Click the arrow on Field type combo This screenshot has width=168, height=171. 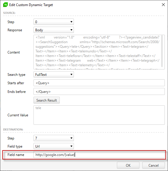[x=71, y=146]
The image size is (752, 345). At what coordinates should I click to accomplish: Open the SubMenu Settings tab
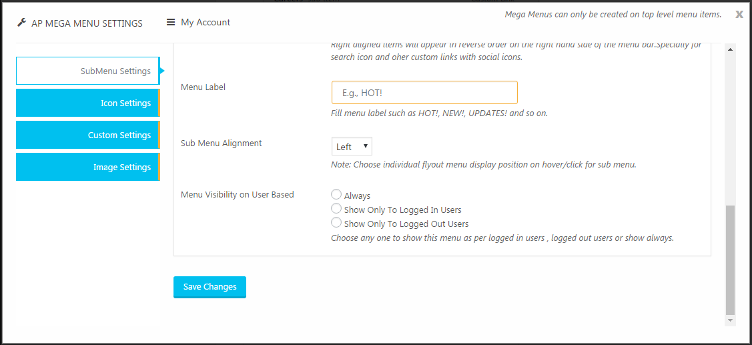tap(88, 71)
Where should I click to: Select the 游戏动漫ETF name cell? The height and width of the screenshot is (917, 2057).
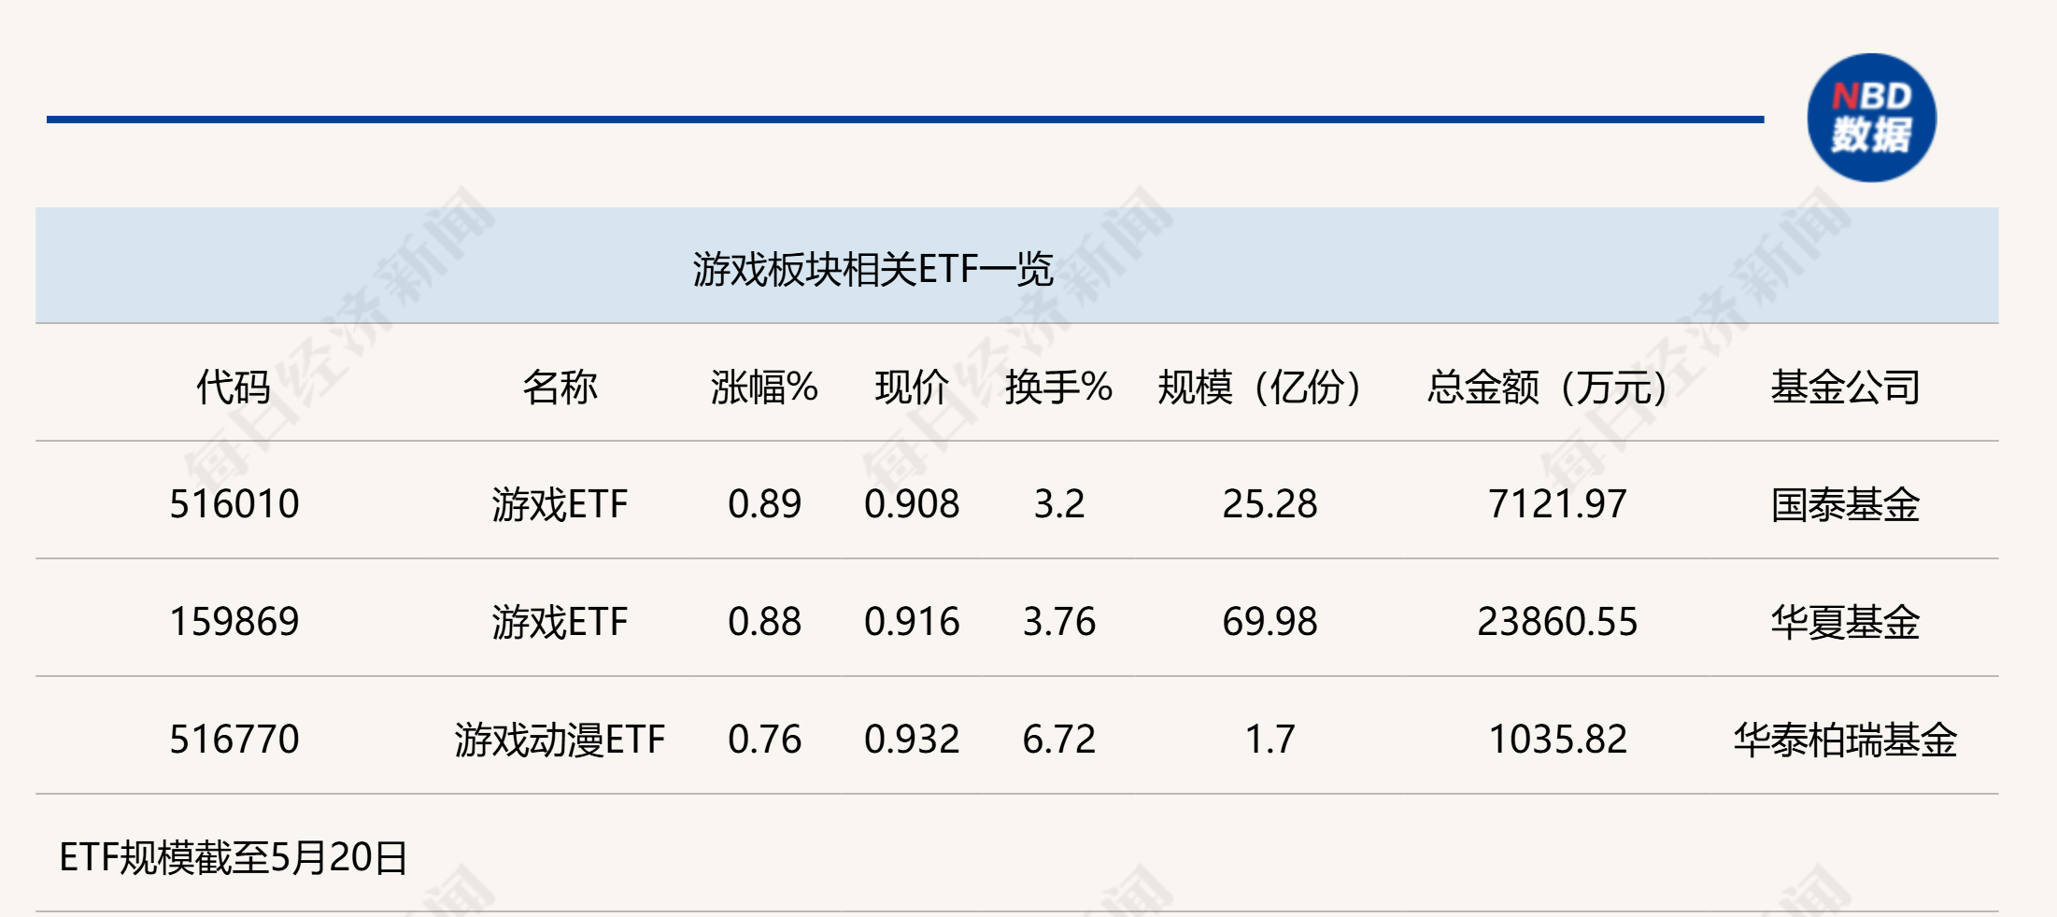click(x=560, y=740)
* * *
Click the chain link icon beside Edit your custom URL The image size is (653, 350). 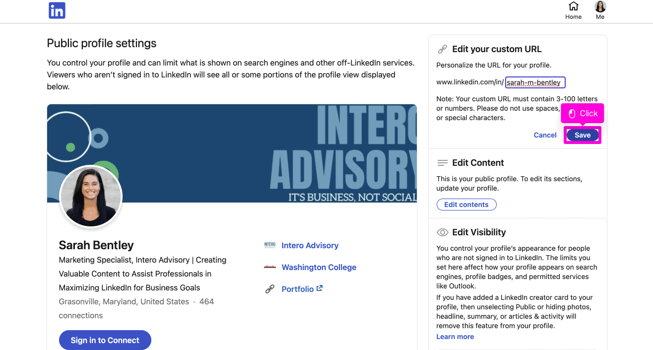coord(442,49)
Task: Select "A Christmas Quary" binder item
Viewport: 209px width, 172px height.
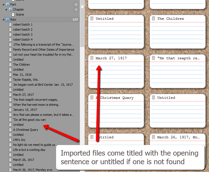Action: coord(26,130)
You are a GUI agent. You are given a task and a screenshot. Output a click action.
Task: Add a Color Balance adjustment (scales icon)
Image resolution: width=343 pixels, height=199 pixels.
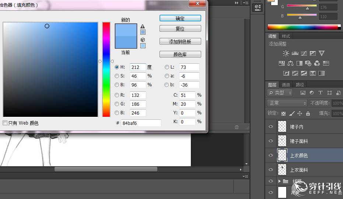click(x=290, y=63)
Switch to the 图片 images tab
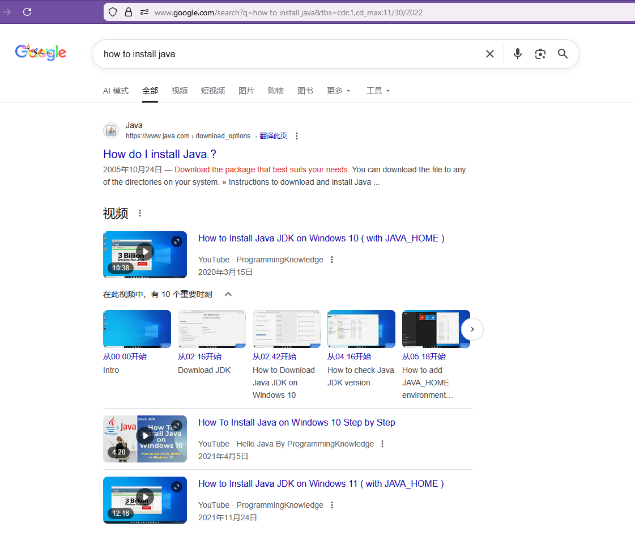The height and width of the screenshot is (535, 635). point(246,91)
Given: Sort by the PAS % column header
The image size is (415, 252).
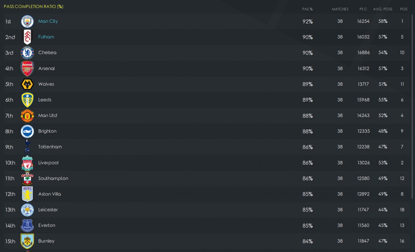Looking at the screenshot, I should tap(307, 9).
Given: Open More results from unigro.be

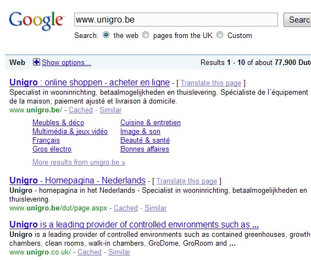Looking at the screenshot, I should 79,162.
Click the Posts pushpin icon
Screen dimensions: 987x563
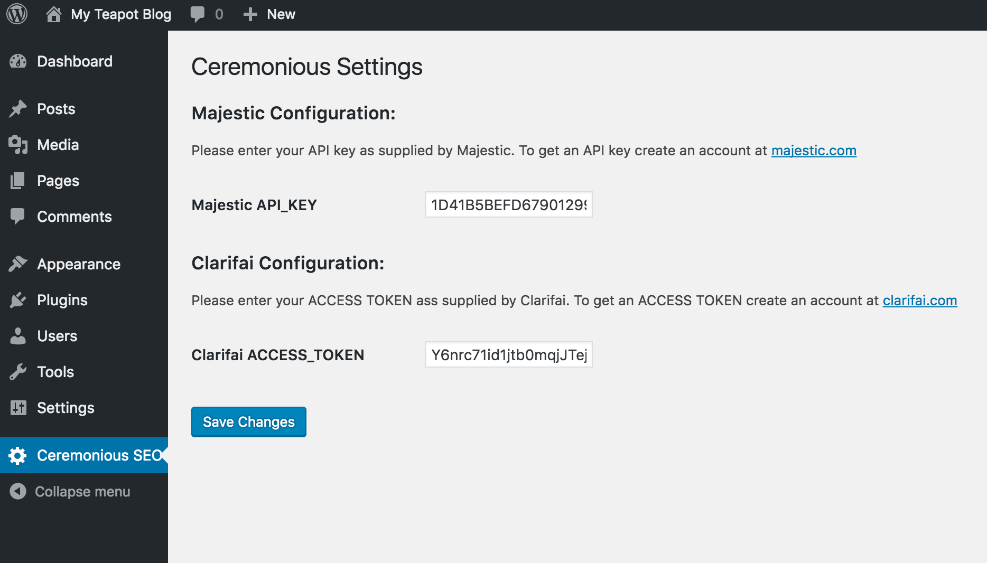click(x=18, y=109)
==
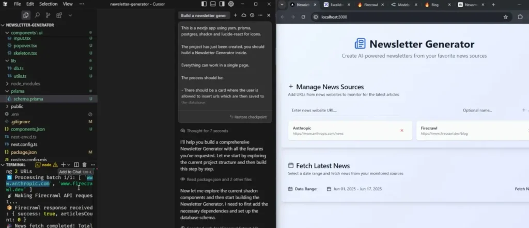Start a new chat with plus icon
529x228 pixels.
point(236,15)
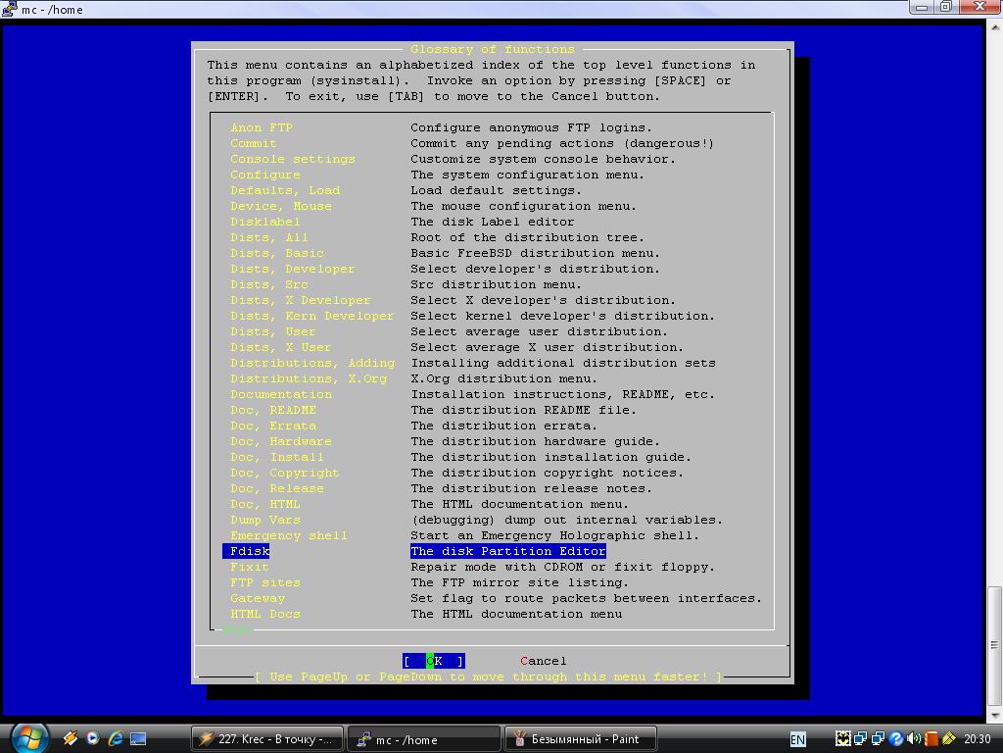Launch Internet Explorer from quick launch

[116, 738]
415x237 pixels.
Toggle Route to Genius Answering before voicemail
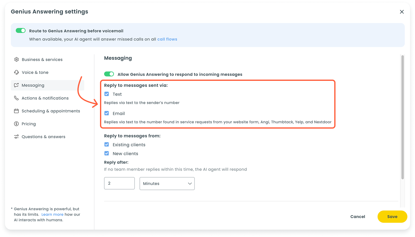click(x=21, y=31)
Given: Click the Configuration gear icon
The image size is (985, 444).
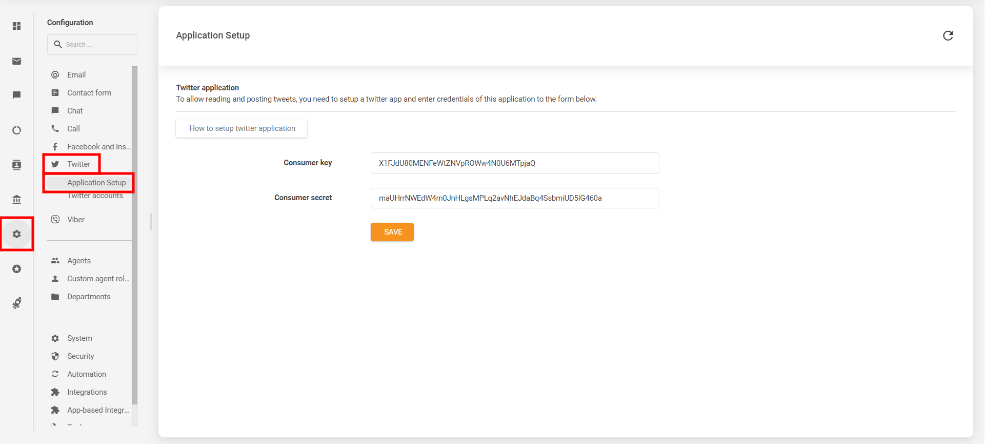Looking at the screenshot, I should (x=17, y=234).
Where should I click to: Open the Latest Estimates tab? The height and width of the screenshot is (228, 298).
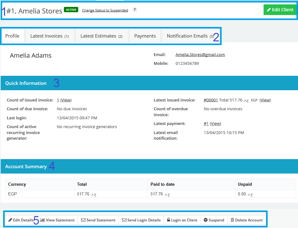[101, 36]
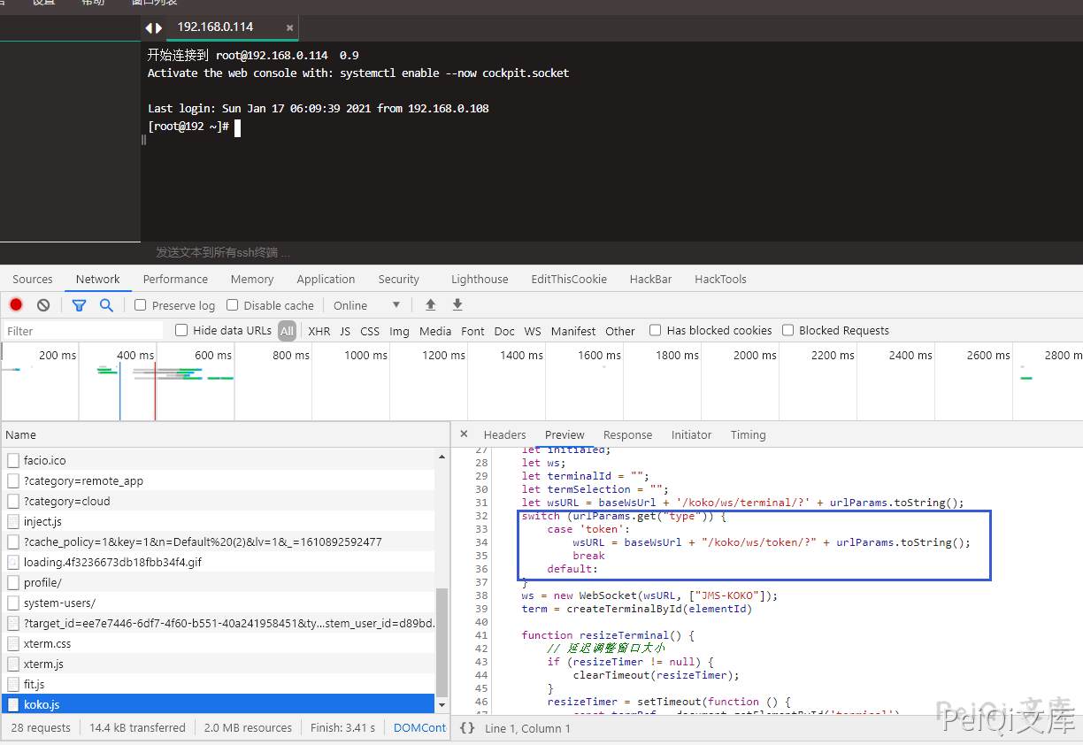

> _BRIEF_: Keep to the stretch from the line containing "Viewport: 209px width, 172px height." through the line containing "Given: Sort by the PAS % column header", both ends included, and copy it exactly from the listing above, minus the pictures.

> _SOLVED EXERCISE_:
Viewport: 209px width, 172px height.
Action: coord(26,130)
You are a GUI agent. You are given a task and a screenshot. Output a click action.
Task: Add a Color Balance adjustment (scales icon)
Image resolution: width=343 pixels, height=199 pixels.
click(x=290, y=63)
Switch to the 图片 images tab
The height and width of the screenshot is (535, 635). point(246,91)
Given: Sort by the PAS % column header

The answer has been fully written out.